--- DATA RECORDS Enclosed Below ---

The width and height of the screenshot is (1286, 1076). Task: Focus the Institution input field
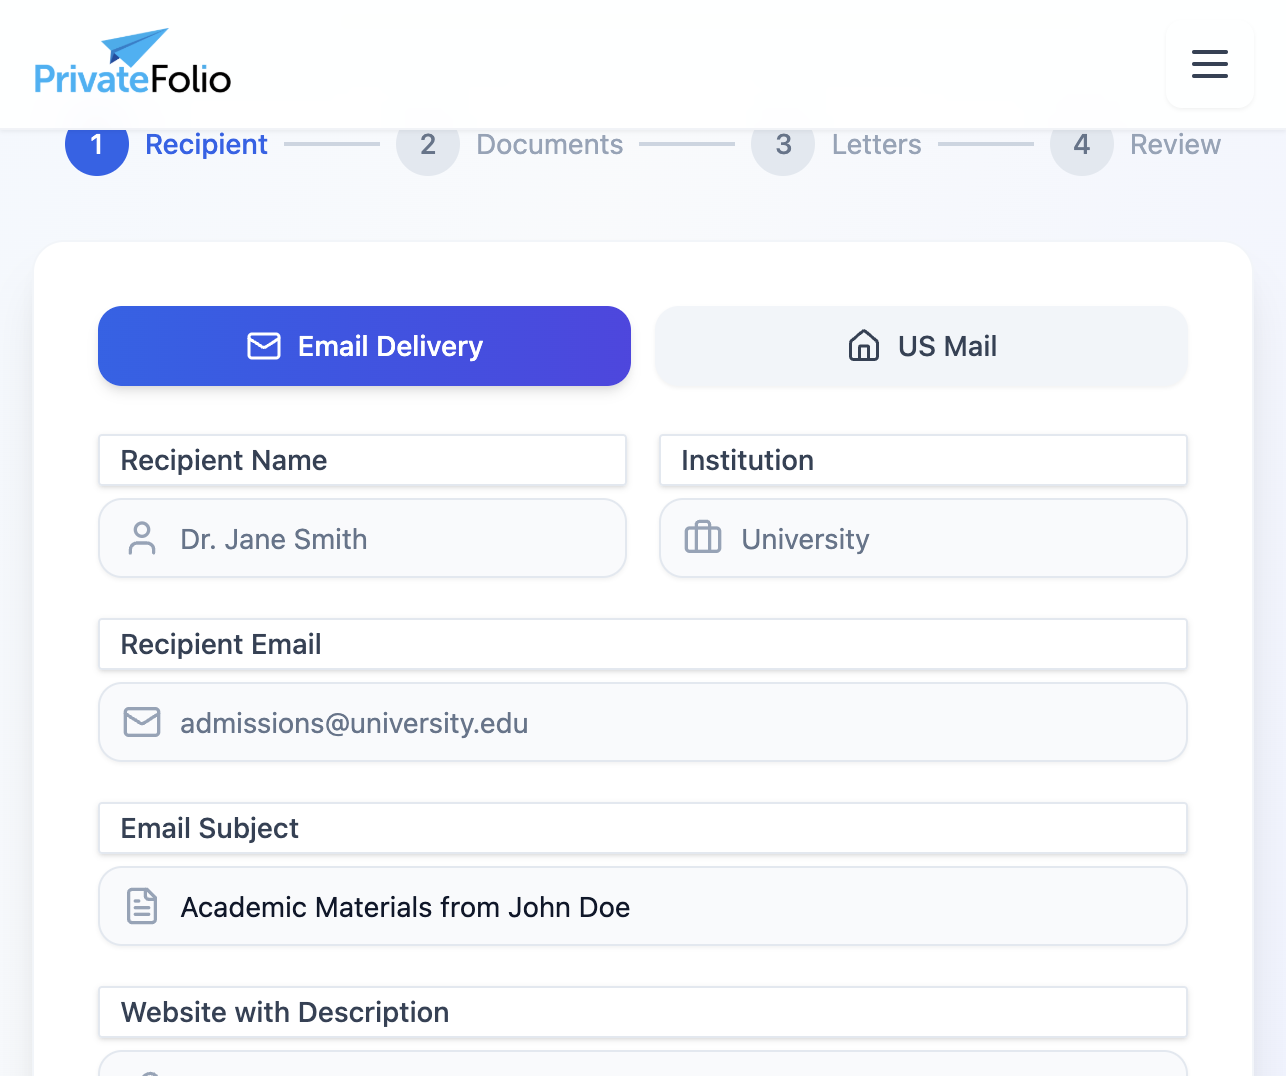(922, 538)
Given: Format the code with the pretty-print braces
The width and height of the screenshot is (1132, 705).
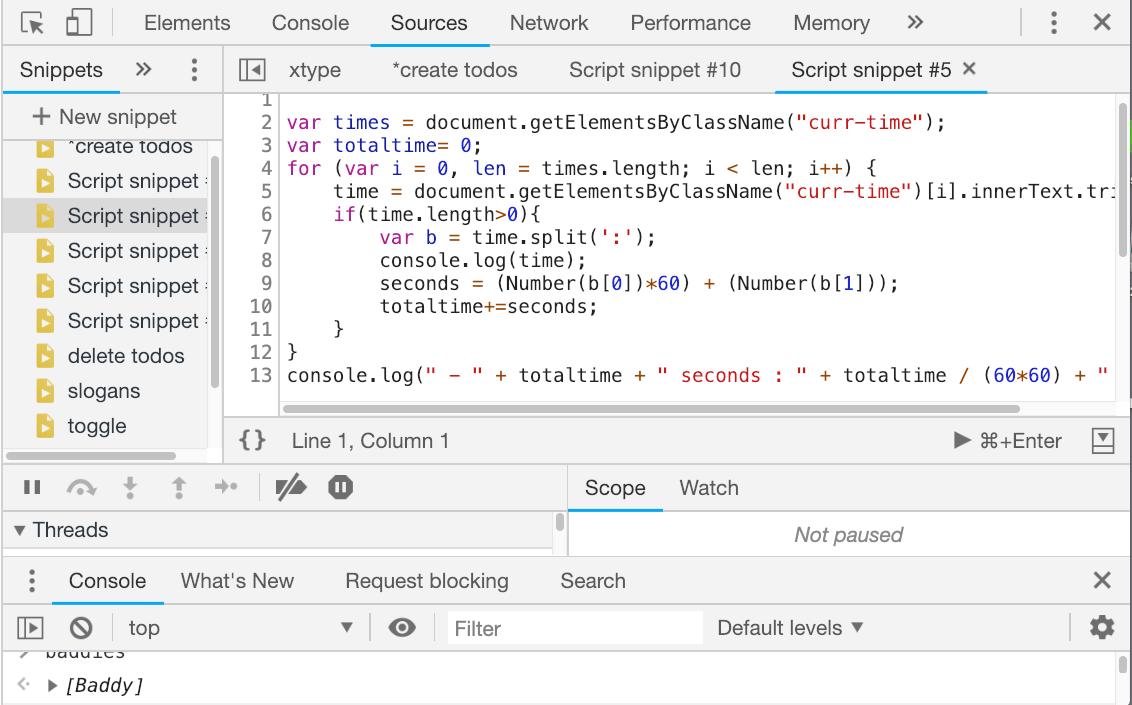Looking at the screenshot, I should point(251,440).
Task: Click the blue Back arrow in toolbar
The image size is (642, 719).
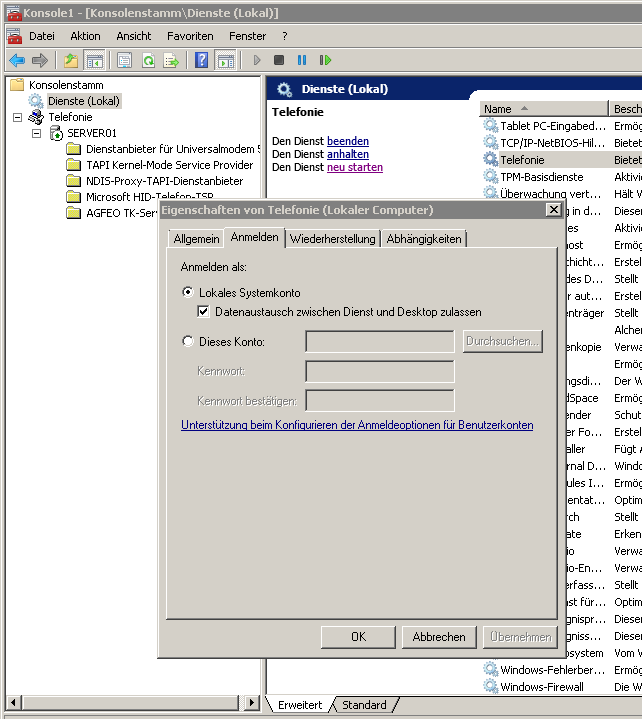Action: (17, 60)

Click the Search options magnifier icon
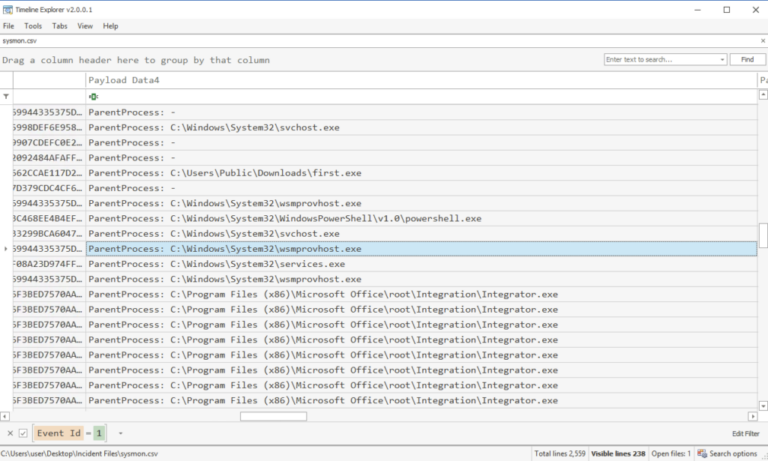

--- End of Enclosed DATA RECORDS ---
--- DATA RECORDS Enclosed Below ---

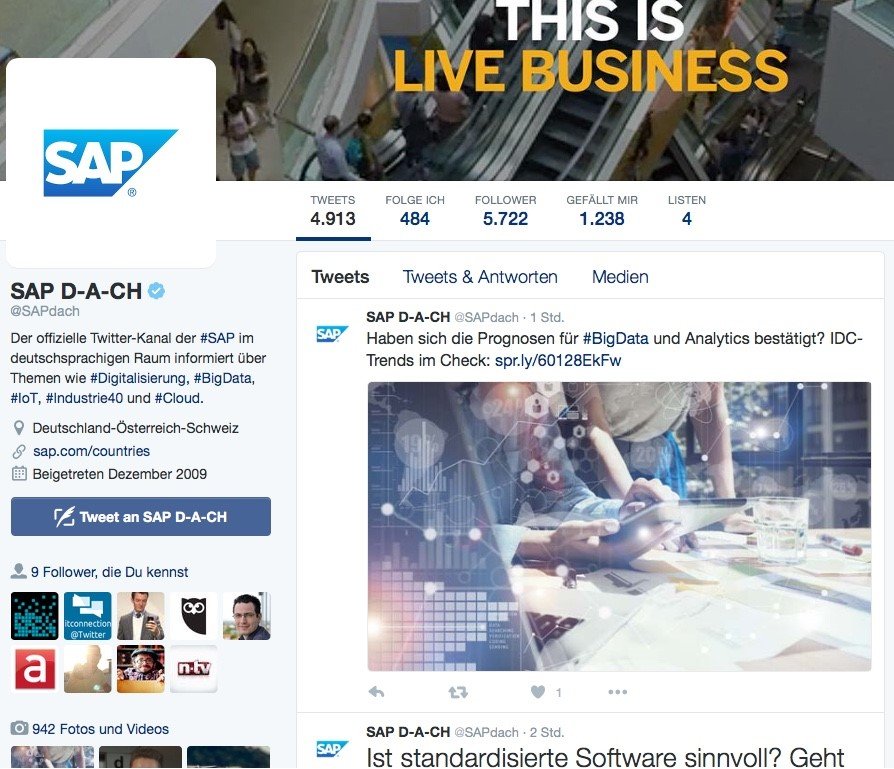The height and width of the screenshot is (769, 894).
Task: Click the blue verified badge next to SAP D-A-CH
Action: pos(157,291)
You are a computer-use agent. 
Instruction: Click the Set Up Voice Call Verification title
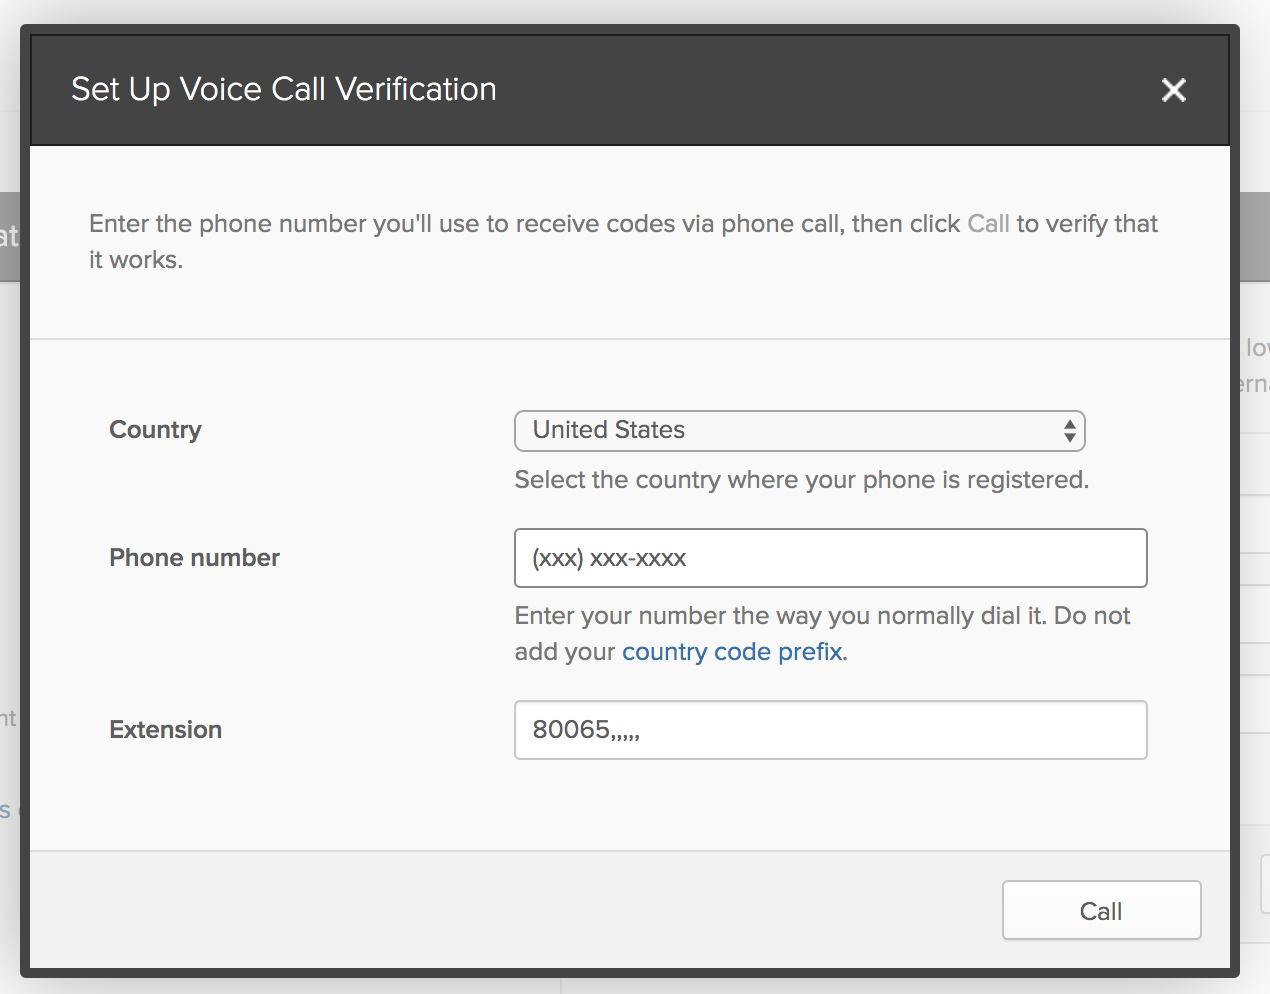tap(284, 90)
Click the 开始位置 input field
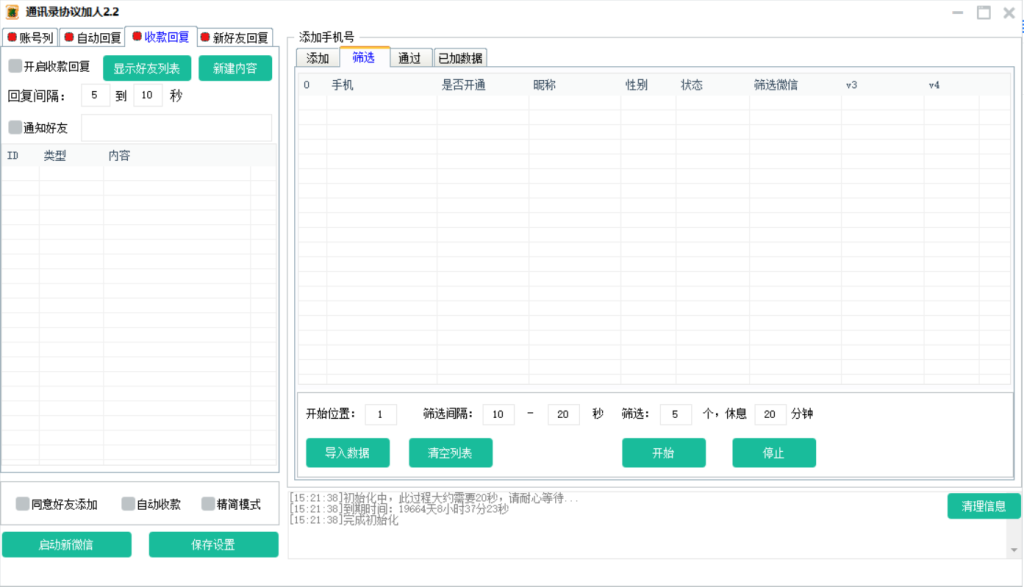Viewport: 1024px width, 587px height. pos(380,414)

--- End of Enclosed DATA RECORDS ---

§ **WORK ORDER**:
Would you copy the lines above exactly, starting with the one that has "The width and height of the screenshot is (1286, 1076)." and ending with the one that has "Click the Search options magnifier icon", both included, without the pictures?

§ **REPLY**:
The width and height of the screenshot is (1286, 1076). Task: Focus the Institution input field
(922, 538)
Given: Format the code with the pretty-print braces
The width and height of the screenshot is (1132, 705).
Looking at the screenshot, I should point(251,440).
Task: Click the blue Back arrow in toolbar
The image size is (642, 719).
Action: (17, 60)

Click the Search options magnifier icon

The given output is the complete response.